RECORDS TO USE:
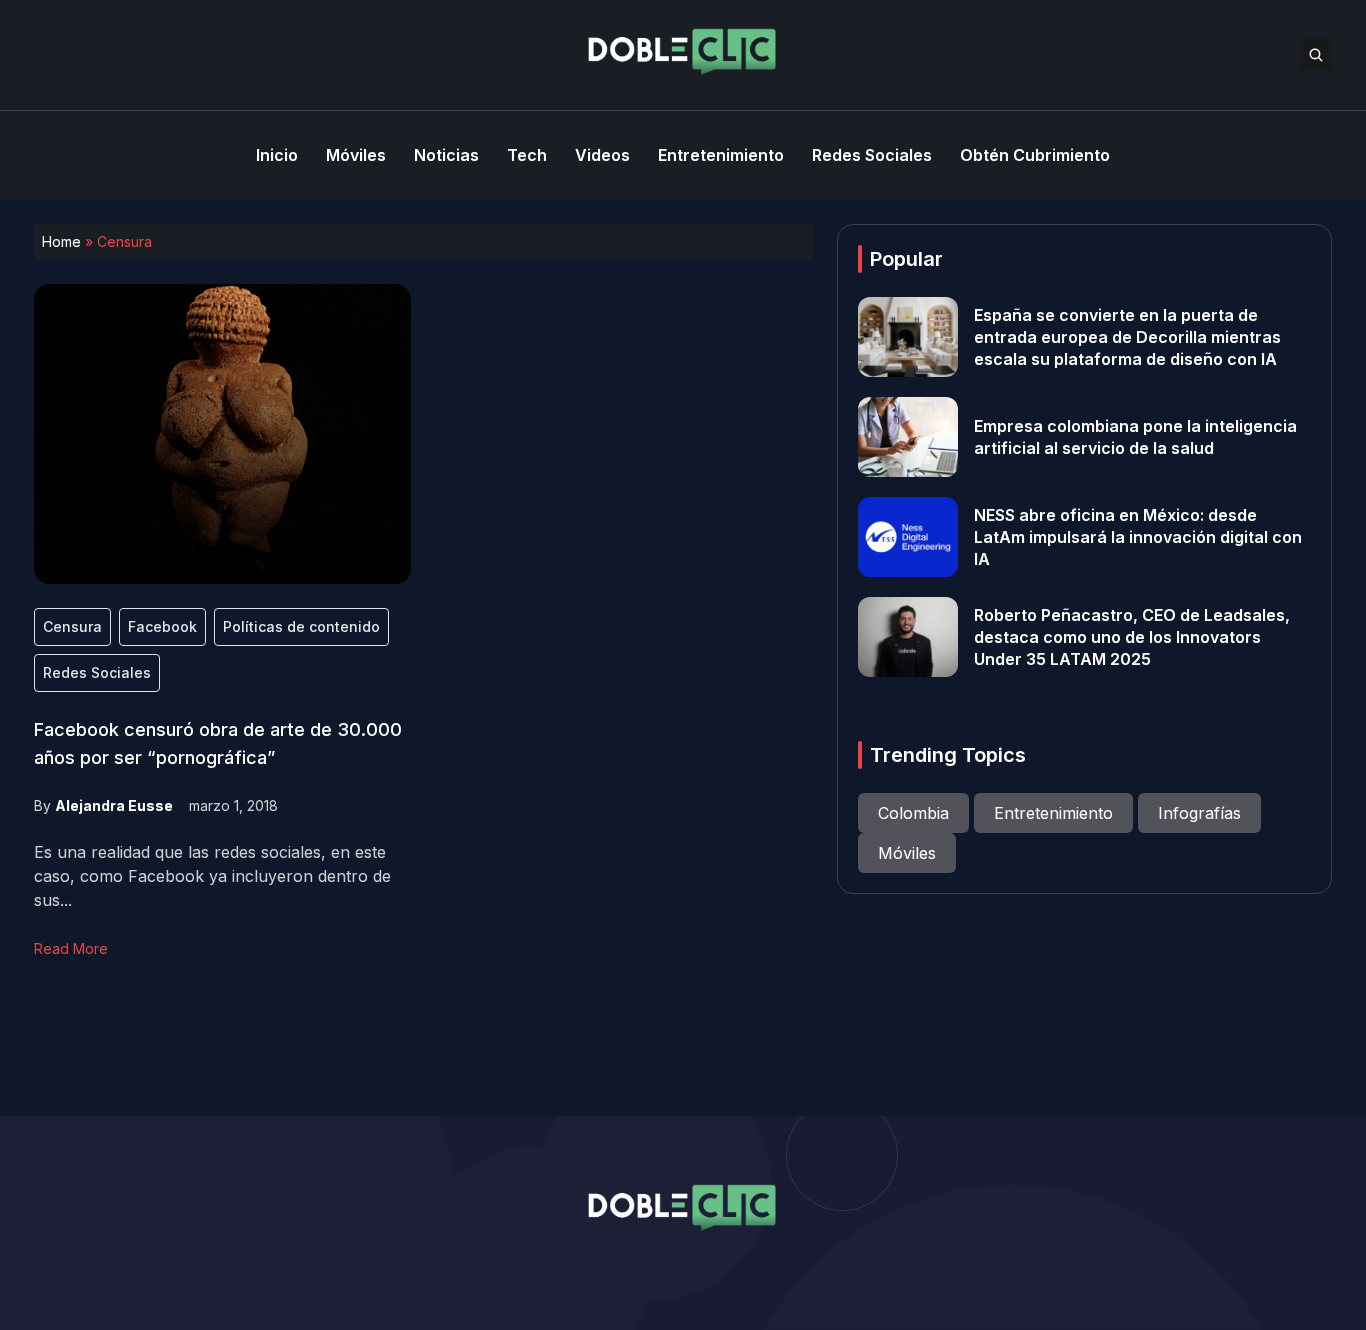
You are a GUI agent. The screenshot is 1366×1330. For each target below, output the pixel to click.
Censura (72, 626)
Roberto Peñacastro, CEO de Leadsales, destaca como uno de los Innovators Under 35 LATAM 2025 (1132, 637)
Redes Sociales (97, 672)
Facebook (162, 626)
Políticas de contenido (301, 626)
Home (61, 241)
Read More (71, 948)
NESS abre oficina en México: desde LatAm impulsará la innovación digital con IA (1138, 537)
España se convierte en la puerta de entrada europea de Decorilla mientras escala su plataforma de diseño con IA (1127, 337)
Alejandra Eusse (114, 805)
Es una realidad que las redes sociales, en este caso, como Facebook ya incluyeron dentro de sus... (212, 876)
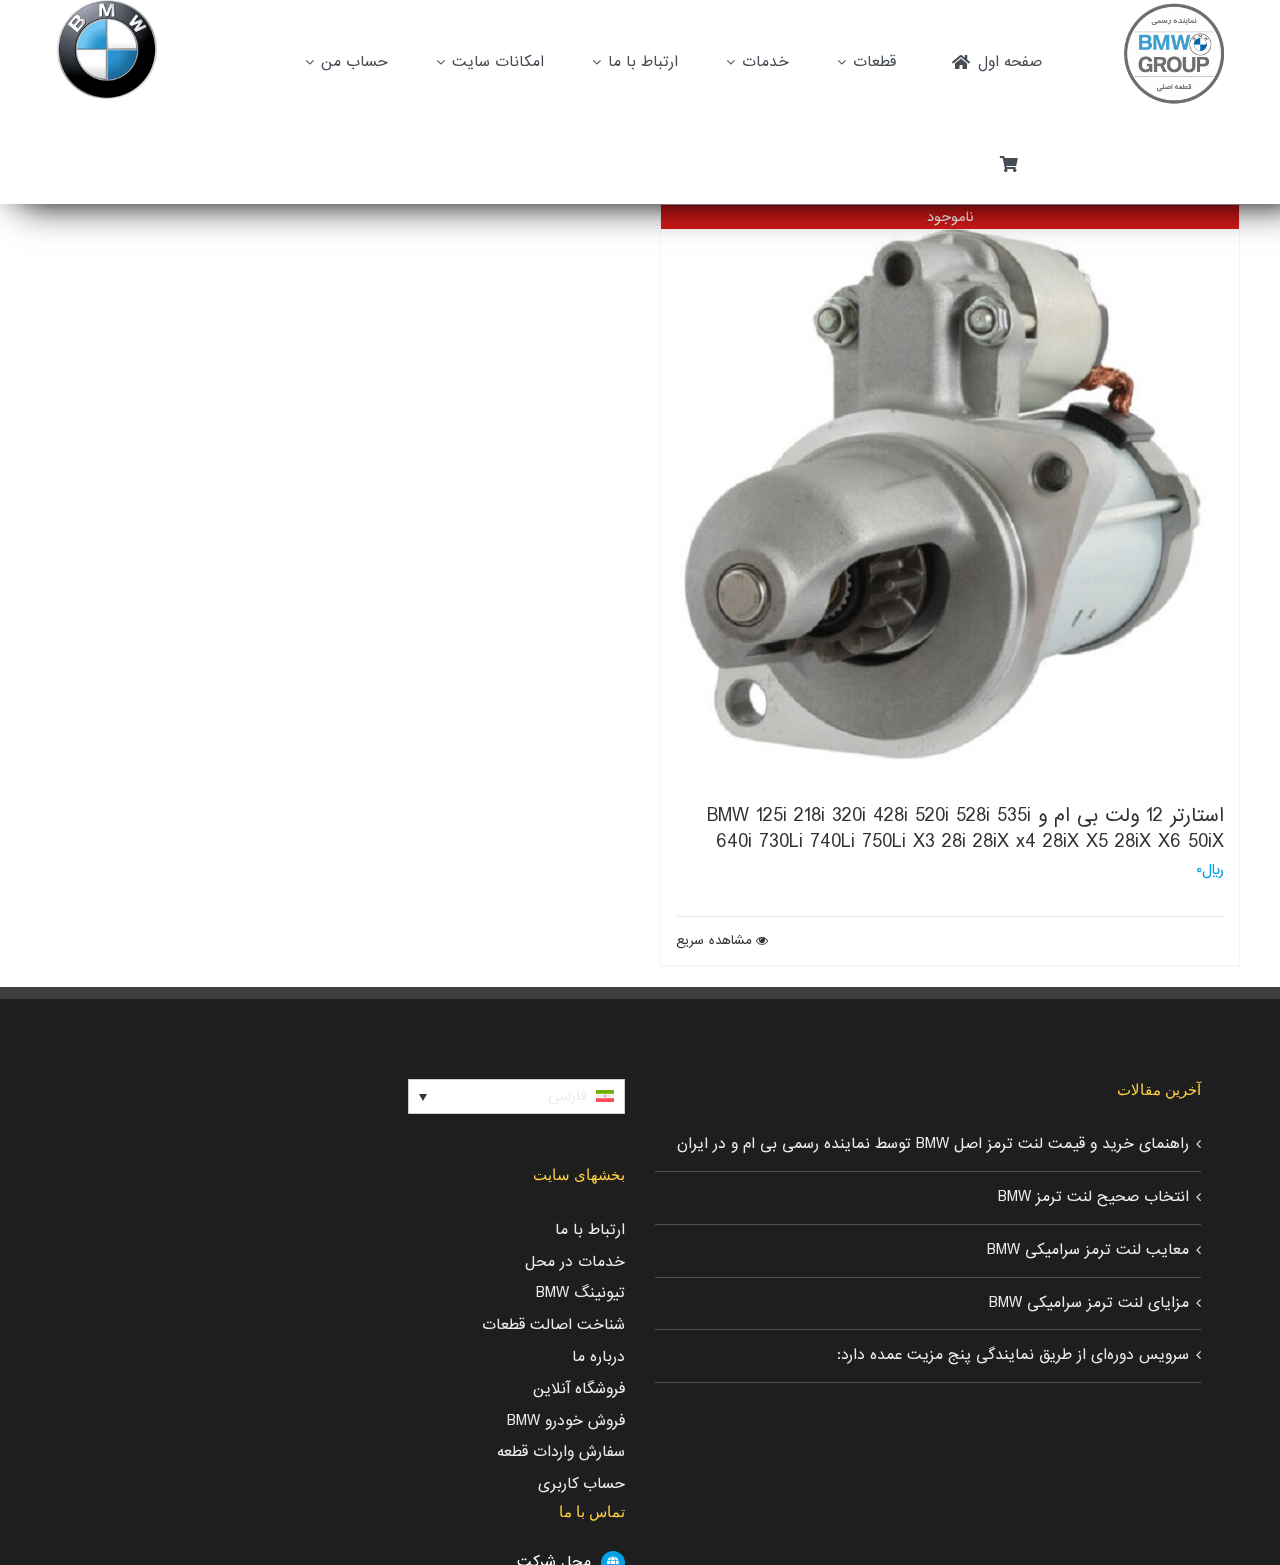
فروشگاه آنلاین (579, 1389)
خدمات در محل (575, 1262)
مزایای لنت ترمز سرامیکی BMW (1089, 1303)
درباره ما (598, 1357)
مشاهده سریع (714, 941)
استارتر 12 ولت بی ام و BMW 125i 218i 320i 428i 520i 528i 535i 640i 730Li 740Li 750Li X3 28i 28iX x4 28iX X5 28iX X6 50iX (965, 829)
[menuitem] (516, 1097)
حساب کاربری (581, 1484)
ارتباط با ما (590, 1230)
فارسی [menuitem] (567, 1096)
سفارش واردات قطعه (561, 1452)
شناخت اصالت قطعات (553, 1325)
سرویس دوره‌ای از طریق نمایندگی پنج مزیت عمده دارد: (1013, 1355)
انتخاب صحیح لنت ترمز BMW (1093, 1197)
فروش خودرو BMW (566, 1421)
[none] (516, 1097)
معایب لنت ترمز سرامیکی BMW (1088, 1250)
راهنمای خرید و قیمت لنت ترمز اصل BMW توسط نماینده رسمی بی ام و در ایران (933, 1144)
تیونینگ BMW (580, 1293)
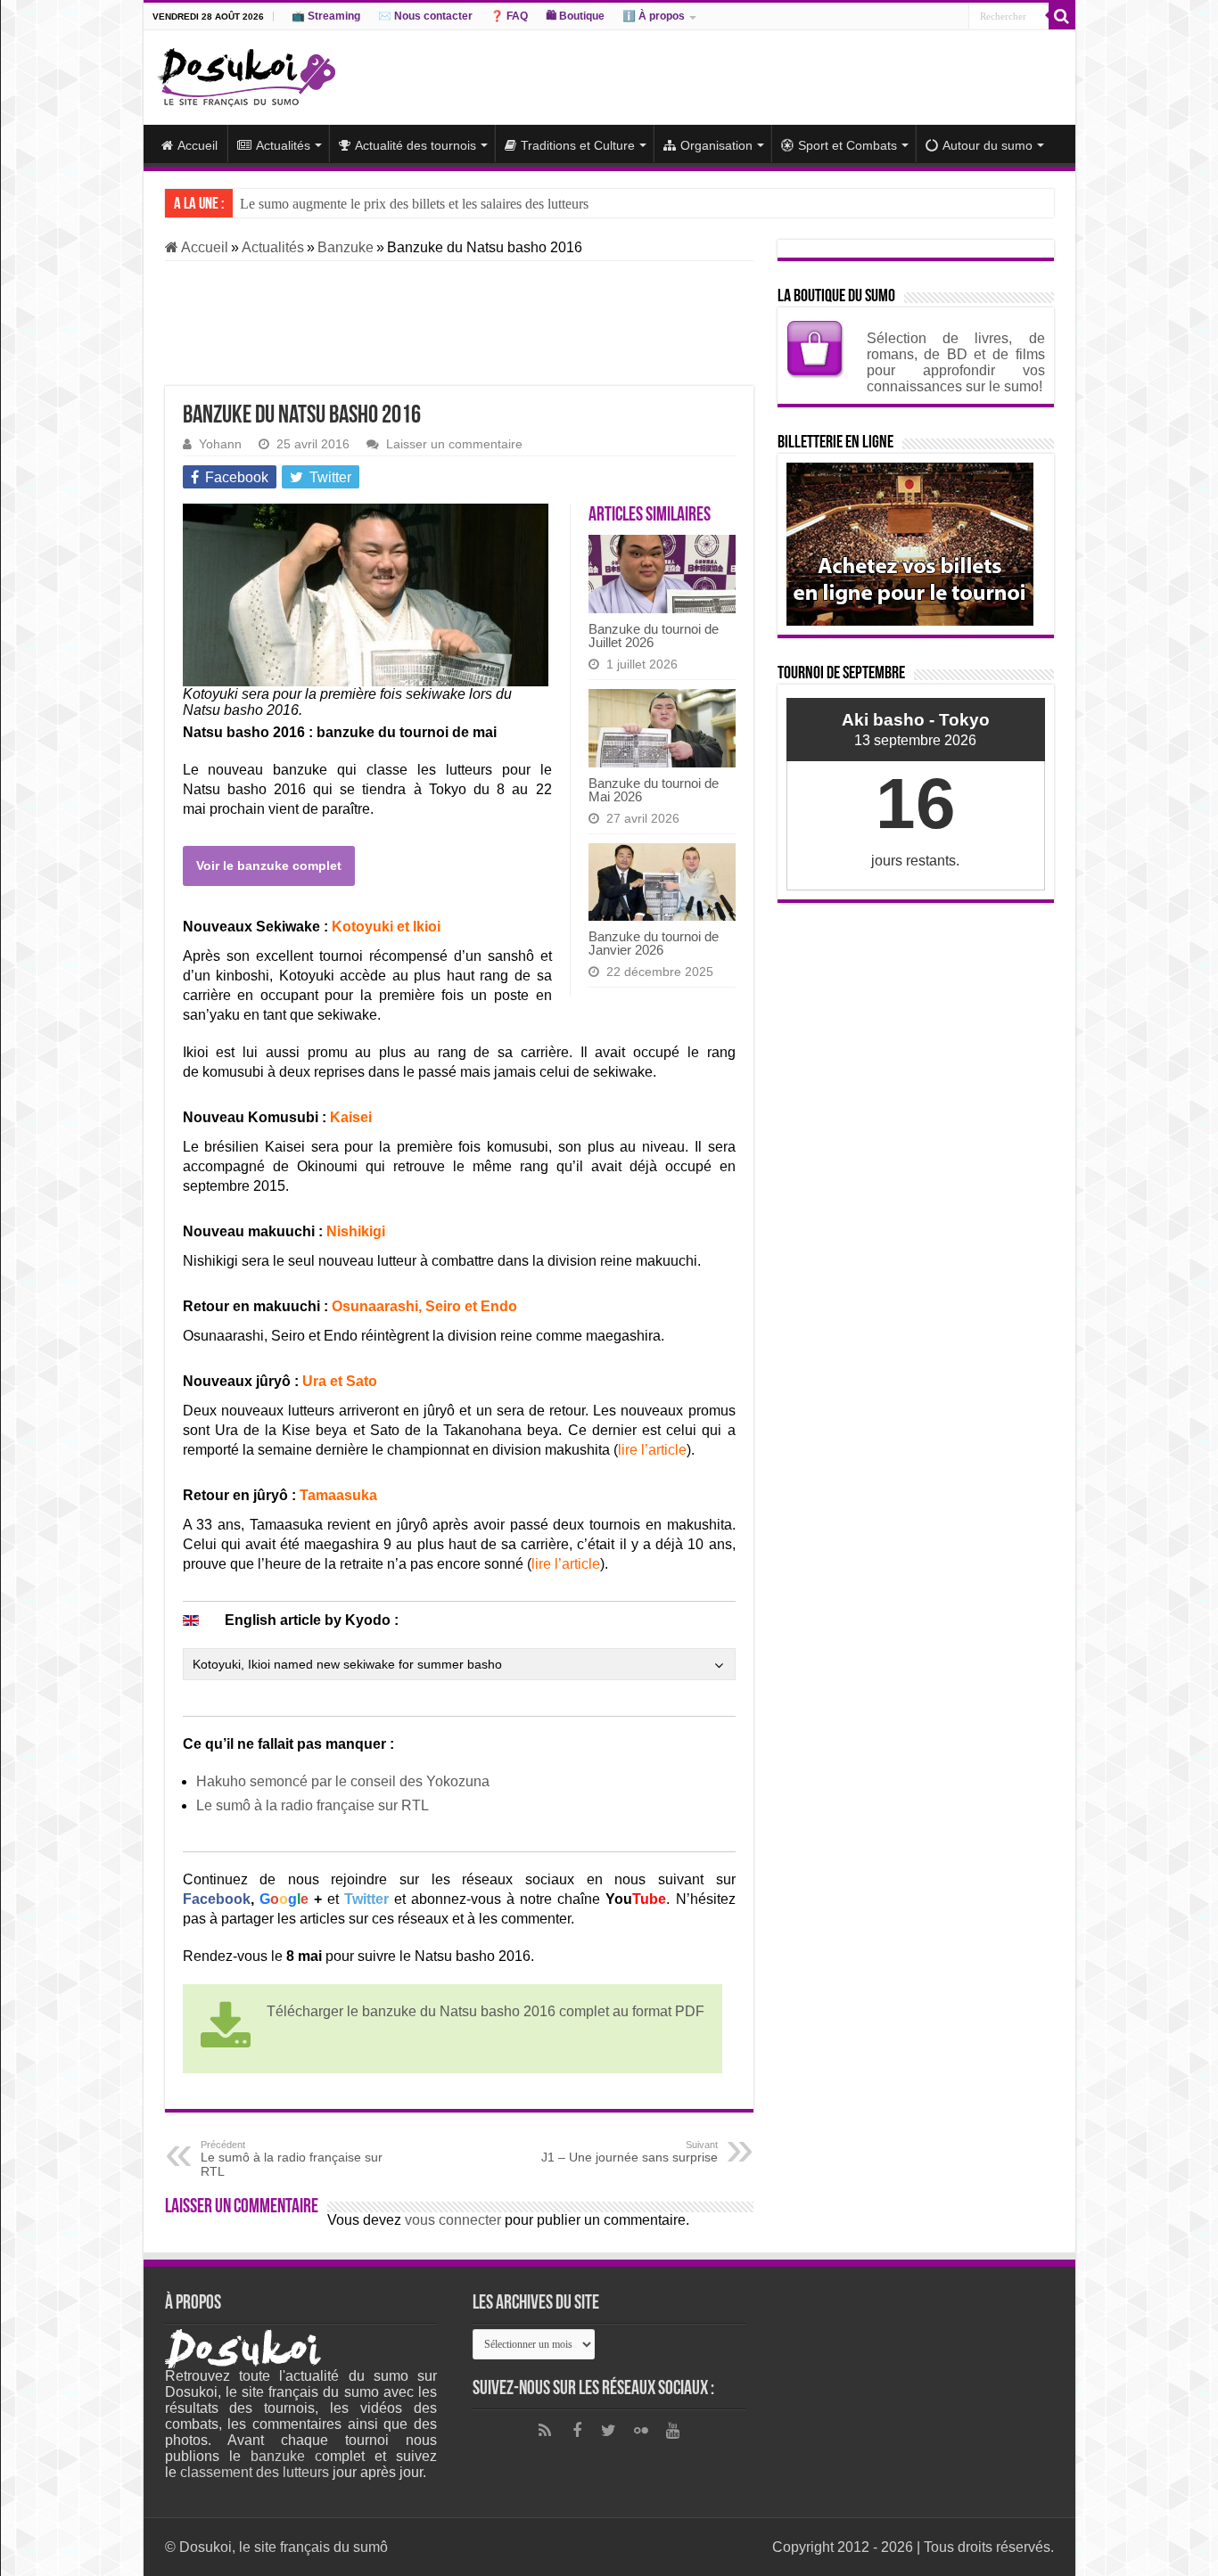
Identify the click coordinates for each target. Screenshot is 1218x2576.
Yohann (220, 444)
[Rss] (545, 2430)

YOUR GOAL:
Every entry should be written out word for word, except for its pictures.

OUTPUT OF THE EXERCISE:
You are a GUI agent. The screenshot is 1366×1330. For each target below, output the pixel to click.
Censura (72, 626)
Roberto Peñacastro, CEO de Leadsales, destaca como uno de los Innovators Under 35 LATAM 2025 (1132, 637)
Redes Sociales (97, 672)
Facebook (162, 626)
Políticas de contenido (301, 626)
Home (61, 241)
Read More (71, 948)
NESS abre oficina en México: desde LatAm impulsará la innovación digital con IA (1138, 537)
España se convierte en la puerta de entrada europea de Decorilla mientras escala su plataforma de diseño con IA (1127, 337)
Alejandra Eusse (114, 805)
Es una realidad que las redes sociales, en este caso, como Facebook ya incluyeron dentro de sus... (212, 876)
فروشگاه آنلاین (579, 1389)
خدمات در محل (575, 1262)
مزایای لنت ترمز سرامیکی BMW (1089, 1303)
درباره ما (598, 1357)
مشاهده سریع (714, 941)
استارتر 12 ولت بی ام و BMW 125i 218i 320i 428i 520i 528i 535i 640i 730Li 740Li 750Li X3 28i 28iX x4 28iX X5 28iX X6 50iX (965, 829)
[menuitem] (516, 1097)
حساب کاربری (581, 1484)
ارتباط با ما (590, 1230)
فارسی [menuitem] (567, 1096)
سفارش واردات قطعه (561, 1452)
شناخت اصالت قطعات (553, 1325)
سرویس دوره‌ای از طریق نمایندگی پنج مزیت عمده دارد: (1013, 1355)
انتخاب صحیح لنت ترمز BMW (1093, 1197)
فروش خودرو BMW (566, 1421)
[none] (516, 1097)
معایب لنت ترمز سرامیکی BMW (1088, 1250)
راهنمای خرید و قیمت لنت ترمز اصل BMW توسط نماینده رسمی بی ام و در ایران (933, 1144)
تیونینگ BMW (580, 1293)
Identify the click coordinates for each target. Screenshot is 1218x2576.
Yohann (220, 444)
[Rss] (545, 2430)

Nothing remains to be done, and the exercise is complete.